A patient with neck lymphatic malformation prepped and draped for sclerotherapy. Three 20-gauge Gelco catheters have been placed into each individual cyst within the lymphatic malformation and will be drained until the cyst is decompressed.
Doxycycline was diluted in normal saline solution to a concentration of 10 mg/mL. The solution was then infused into the cavity in a 1:1 ratio of the fluid removed or until the cavity was shown on ultrasound to be filled with sclerosant. Ultrasound was used to confirm the reinjection. In the cases of multiple separate cystic cavities found on contrast injection, the procedure was repeated for each cyst. The catheter was then removed, and a sterile dressing was applied to the area. A Cook Dawson Mueller catheter (Cook Medical, Bloomington, IL) was left to passively drain hemorrhage into or excess edema around the cavity in three patients who had a compromised airway as a result of the anatomic location of the lymphatic malformation. Minimal drainage ensued, leaving the majority of the sclerosant within the cavities. These catheters were removed when the lesions had proven stable. There were no immediate complications of the procedures.
Results
All seven patients who have had appropriate follow-up have had either a complete resolution of the lymphatic malformation or a marked reduction in the size of the lesion. Follow-up is limited but ongoing for these patients and ranges from one month to one year after treatment. Patients seen in follow-up with negative physical examination findings were not categorically reimaged, although four patients did have postprocedural imaging to document the radio-graphic response to the treatment. The cosmetic deformities and all symptoms of pain, drainage, or infection have resolved. Five patients have been lost to follow-up, with unsuccessful attempts to arrange posttreatment clinic visits.

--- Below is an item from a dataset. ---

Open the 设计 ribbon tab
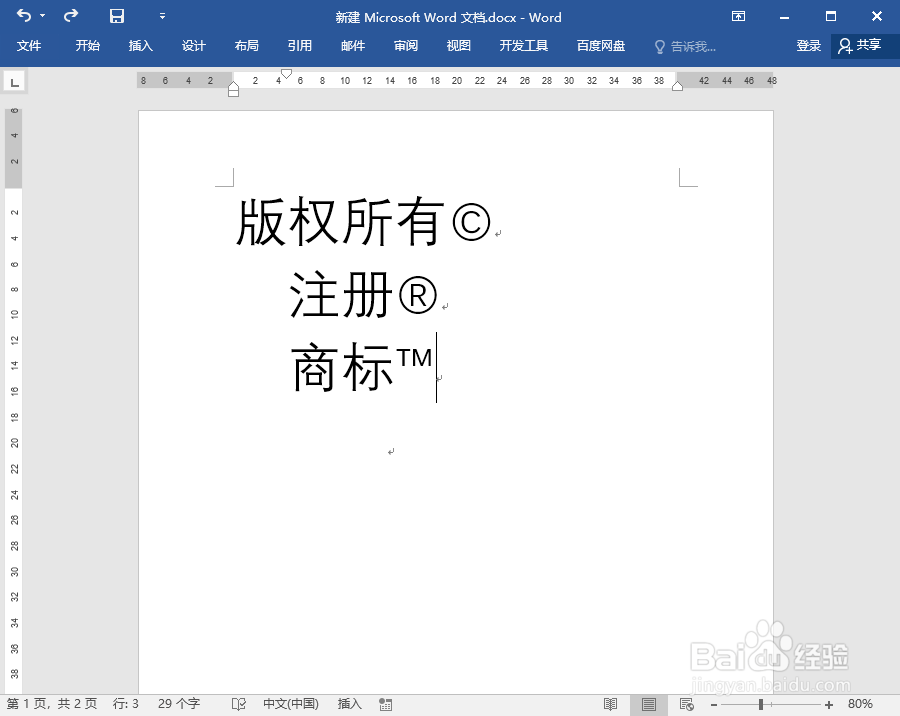This screenshot has height=716, width=900. click(193, 44)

There were no immediate complications of the sclero-therapy procedures. Pain, fevers, chills, or other constitutional symptoms were not reported. However, one patient returned three weeks after the procedure with hemorrhage into the cystic cavity. The decision was made to treat the complication conservatively, and the swelling later resolved.
Discussion
Doxycycline was used in the present study as an alternative to OK-432. The exact mechanism of action of doxycycline as a sclerosant is unknown, but, similar to OK-432, an inflammatory reaction results in the fibrosis and eventual involution of endothelial-lined cavities. The injectable form of doxycycline is readily available from pharmacies with compounding capability and requires reconstitution in a normal saline solution at a concentration of 10 mg/mL. It is inexpensive and is comparable to the oral form of the antibiotic, costing $20 for a standard 10-day course. Potential risks involved with percutaneous sclerotherapy include the development of constitutional symptoms as well as pain, local erythema, and surrounding edema at the injection site.2
We are encouraged by our preliminary experience with doxycycline sclerotherapy for head and neck macrocystic lymphatic malformations. We plan to continue to use this modality of treatment in the primary management of selected lesions as an alternative to surgery or OK-432.